## Begin INPUT ROWS

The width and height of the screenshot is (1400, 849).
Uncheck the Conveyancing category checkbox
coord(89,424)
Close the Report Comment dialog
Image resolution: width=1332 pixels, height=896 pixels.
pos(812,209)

## End INPUT ROWS

Quote all of the data above line for line, without changing a single character.

The width and height of the screenshot is (1400, 849).
Uncheck the Conveyancing category checkbox
coord(89,424)
Close the Report Comment dialog
Image resolution: width=1332 pixels, height=896 pixels.
pos(812,209)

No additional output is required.